Di tengah surutnya kelompok musik yang membawakan gaya musik tersebut, kelompok musik pendatang baru asal Jakarta, Antakara Wening, hadir membawa semangat dan suara yang serupa dengan musik yang populer pada era tersebut.
Antakara Wening sendiri digawangi oleh tiga orang, Candraditya pada vokal; Al Syam pada gitar; Anjas Prasetyo pada bass.
Mereka juga dibantu dua orang pemusik tambahan yakni Rizaldy pada keyboard dan Miss Marieska pada vokal latar.
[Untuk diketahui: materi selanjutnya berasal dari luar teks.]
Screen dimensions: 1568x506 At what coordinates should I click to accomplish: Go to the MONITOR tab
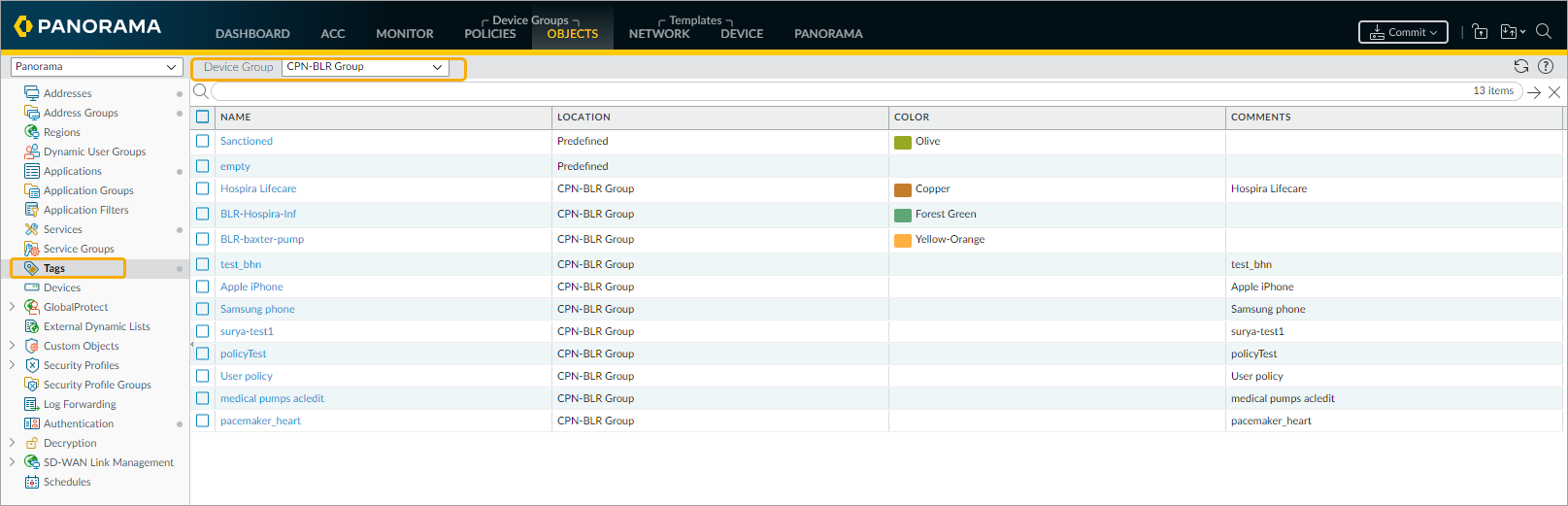(404, 33)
Jika ditanya apa arti nama yang mereka sandangkan pada kelompok musiknya, Antakara Wening mengambil kata dari Bahasa sanskerta “antakara” yang berarti matahari atau “antahkarana” yang berarti perjalanan menuju kebebasan batin, sedang “wening” berarti jernih.
Antakara Wening memadukan dua kata tersebut yang kemudian diartikan menjadi perjalanan menuju kebebasan batin yang jernih.
Pada Jumat, 28 Agustus 2026, Antakara Wening resmi merilis single yang menandai awal mula mereka meramaikan semarak musik independen tanah air.
Single pertama mereka yang berjudul Juar, diakui oleh Anjas Prasetyo–sang bassist sebagai buah dari pengalaman pribadi.
Juar diungkapkannya sebagai sebuah refleksi atas bagaimana ia mesti tetap menjalani hidup dengan tetap bahagia meskipun harus merelakan kepergian seseorang yang pernah dicintai.
Selaras dengan kisah yang ditulis dalam liriknya, muatan suara yang dibawakan Antakara Wening dalam Juar terdengar begitu melankolis.
Mereka membuka lagu lewat alun sunyi petikan gitar yang terdengar manis dan lembut mengiringi masuknya nyanyian sendu.